## Stored records
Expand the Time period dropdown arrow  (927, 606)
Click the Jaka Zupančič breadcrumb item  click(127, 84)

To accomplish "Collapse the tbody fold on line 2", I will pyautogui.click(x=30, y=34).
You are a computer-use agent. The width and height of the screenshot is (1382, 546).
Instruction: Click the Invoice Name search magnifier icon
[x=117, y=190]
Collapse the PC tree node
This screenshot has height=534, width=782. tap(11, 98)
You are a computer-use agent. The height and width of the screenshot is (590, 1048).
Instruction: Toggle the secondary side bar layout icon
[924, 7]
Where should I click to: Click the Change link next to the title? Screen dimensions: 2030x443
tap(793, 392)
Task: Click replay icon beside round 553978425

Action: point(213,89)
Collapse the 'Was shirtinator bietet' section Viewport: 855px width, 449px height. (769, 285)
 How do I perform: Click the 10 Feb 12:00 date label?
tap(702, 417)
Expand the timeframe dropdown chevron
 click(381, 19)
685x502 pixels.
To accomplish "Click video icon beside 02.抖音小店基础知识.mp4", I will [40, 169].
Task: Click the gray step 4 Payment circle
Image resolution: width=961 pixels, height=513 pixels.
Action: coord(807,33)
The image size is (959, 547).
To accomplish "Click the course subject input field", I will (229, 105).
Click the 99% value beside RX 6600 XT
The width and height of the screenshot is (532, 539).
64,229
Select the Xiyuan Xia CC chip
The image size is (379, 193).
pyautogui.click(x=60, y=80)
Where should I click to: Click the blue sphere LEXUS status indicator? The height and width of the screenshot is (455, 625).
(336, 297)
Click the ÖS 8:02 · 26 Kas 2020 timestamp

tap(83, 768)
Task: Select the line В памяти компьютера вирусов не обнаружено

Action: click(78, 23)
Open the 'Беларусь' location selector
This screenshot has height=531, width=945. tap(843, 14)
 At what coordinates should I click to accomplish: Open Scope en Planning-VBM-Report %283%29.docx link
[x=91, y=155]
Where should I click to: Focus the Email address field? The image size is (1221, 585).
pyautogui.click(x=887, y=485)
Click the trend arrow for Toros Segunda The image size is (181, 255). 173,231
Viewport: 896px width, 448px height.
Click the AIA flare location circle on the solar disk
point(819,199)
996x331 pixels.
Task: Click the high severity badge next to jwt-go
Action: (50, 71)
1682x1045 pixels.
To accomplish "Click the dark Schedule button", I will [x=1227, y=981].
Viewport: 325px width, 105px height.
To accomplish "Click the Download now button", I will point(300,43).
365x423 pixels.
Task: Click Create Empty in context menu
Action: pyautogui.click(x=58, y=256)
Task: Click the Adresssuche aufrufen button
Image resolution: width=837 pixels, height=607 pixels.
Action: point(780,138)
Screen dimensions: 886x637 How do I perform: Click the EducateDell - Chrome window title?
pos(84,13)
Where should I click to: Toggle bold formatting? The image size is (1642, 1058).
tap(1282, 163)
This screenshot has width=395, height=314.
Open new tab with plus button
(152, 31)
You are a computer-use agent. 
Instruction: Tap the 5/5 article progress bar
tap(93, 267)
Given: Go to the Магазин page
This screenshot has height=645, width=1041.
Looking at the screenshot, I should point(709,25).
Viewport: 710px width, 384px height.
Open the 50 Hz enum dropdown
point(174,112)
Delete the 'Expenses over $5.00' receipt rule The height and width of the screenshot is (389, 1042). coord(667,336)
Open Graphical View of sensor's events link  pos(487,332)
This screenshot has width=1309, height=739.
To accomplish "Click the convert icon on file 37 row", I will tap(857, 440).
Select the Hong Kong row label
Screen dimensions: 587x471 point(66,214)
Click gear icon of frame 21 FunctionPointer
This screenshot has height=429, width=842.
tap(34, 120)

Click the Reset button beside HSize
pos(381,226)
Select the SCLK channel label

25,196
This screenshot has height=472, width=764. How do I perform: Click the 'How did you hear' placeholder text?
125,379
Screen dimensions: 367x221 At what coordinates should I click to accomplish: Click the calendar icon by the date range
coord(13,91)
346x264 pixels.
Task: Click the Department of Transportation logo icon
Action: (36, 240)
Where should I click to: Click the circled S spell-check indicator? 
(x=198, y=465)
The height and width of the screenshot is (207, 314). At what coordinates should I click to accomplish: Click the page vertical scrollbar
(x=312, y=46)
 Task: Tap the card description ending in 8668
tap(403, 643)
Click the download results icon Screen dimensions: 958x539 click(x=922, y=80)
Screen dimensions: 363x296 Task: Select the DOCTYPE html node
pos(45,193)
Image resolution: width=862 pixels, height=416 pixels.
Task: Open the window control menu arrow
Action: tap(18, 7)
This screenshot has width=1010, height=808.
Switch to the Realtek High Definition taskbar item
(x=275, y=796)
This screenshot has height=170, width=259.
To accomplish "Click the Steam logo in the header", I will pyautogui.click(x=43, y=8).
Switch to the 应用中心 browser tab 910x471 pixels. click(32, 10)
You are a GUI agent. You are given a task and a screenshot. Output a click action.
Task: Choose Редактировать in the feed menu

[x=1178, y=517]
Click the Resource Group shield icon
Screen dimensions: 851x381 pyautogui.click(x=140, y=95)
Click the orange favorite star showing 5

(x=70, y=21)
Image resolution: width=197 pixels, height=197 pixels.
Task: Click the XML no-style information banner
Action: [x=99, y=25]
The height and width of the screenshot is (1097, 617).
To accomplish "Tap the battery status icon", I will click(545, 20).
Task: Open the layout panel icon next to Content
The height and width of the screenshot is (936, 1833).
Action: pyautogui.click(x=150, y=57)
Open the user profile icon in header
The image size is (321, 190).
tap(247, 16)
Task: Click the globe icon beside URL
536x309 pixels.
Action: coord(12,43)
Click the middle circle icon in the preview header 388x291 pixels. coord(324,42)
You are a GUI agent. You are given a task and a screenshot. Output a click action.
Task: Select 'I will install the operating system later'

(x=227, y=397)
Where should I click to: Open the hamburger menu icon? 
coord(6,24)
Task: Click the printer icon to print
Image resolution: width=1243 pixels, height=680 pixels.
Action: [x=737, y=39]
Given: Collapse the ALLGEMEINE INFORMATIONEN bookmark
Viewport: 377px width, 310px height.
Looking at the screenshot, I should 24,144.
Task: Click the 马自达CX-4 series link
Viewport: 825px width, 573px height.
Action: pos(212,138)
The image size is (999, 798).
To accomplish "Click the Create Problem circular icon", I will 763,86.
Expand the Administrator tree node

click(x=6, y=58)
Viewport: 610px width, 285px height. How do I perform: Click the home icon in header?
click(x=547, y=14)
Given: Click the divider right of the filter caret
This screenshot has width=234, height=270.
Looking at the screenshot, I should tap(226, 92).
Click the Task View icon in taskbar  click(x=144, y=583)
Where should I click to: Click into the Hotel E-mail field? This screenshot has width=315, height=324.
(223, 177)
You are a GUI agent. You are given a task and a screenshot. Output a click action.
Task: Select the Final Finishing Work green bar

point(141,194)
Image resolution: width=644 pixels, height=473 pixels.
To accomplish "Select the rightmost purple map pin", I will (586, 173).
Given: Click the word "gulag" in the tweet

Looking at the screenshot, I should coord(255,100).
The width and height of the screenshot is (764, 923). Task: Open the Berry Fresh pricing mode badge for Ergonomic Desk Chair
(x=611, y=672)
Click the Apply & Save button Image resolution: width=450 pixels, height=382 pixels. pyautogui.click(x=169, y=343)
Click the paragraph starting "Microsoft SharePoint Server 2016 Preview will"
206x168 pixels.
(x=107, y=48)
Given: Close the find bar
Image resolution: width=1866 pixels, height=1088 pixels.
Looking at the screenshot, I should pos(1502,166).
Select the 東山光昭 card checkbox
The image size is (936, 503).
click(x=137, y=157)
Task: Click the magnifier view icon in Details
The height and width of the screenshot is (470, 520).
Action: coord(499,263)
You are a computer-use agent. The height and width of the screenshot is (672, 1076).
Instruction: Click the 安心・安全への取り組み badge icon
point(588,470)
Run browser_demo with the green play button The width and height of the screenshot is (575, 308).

## Your task
Go through the lines above and count those that include "computer"; give the total and nothing more.

## Task output
4